--- begin Dataset records ---
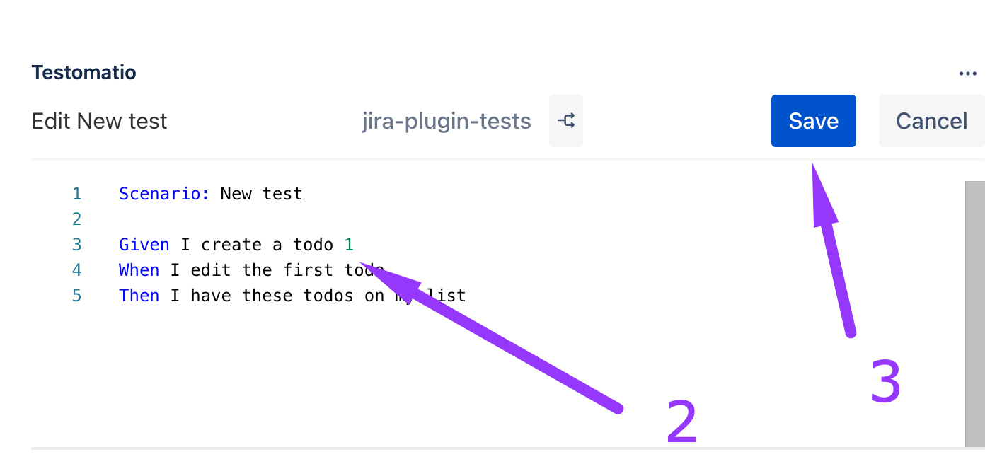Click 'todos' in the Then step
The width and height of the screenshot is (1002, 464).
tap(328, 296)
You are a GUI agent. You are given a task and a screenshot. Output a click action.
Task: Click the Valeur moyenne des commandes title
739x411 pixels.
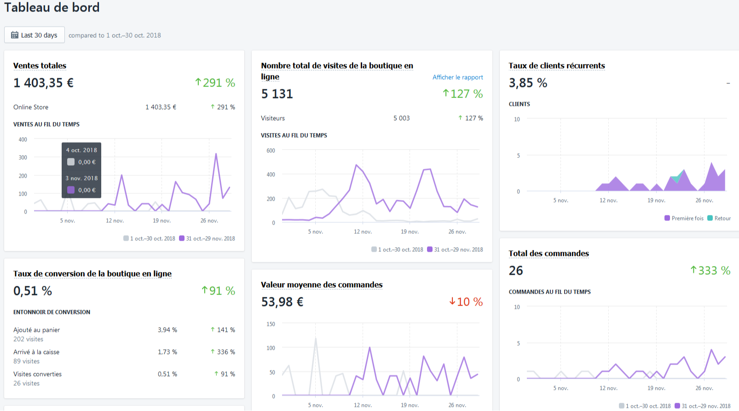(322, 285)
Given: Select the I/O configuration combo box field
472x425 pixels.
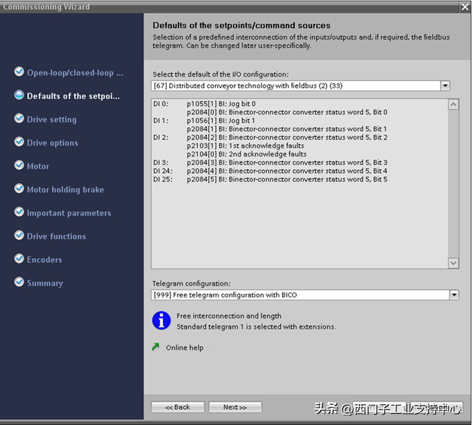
--- end Dataset records ---
--- begin Dataset records ---
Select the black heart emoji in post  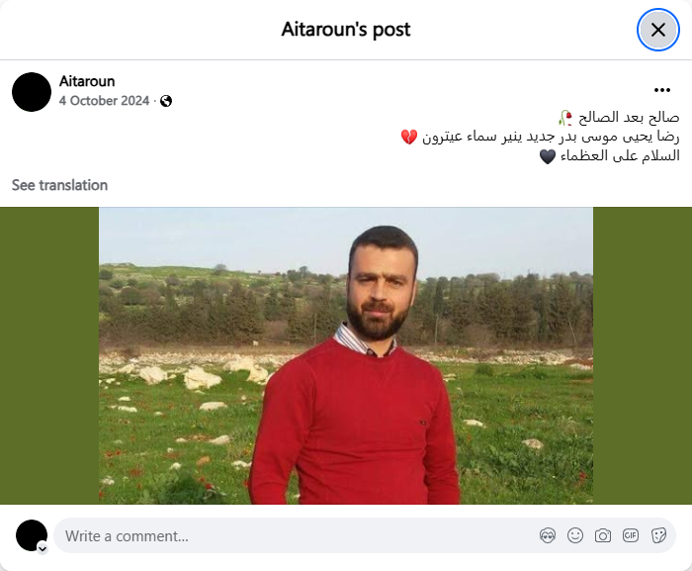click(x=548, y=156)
--- end Dataset records ---
Rewrite the records from the line containing "Click 'todos' in the Then step" through the line containing "472x425 pixels.", both included, as a JSON list of strings with one string per line and no blank lines. Leave the pictures out of the answer.

[
  "Click 'todos' in the Then step",
  "The width and height of the screenshot is (1002, 464).",
  "tap(328, 296)",
  "You are a GUI agent. You are given a task and a screenshot. Output a click action.",
  "Task: Click the Valeur moyenne des commandes title",
  "739x411 pixels.",
  "(322, 285)",
  "Given: Select the I/O configuration combo box field",
  "472x425 pixels."
]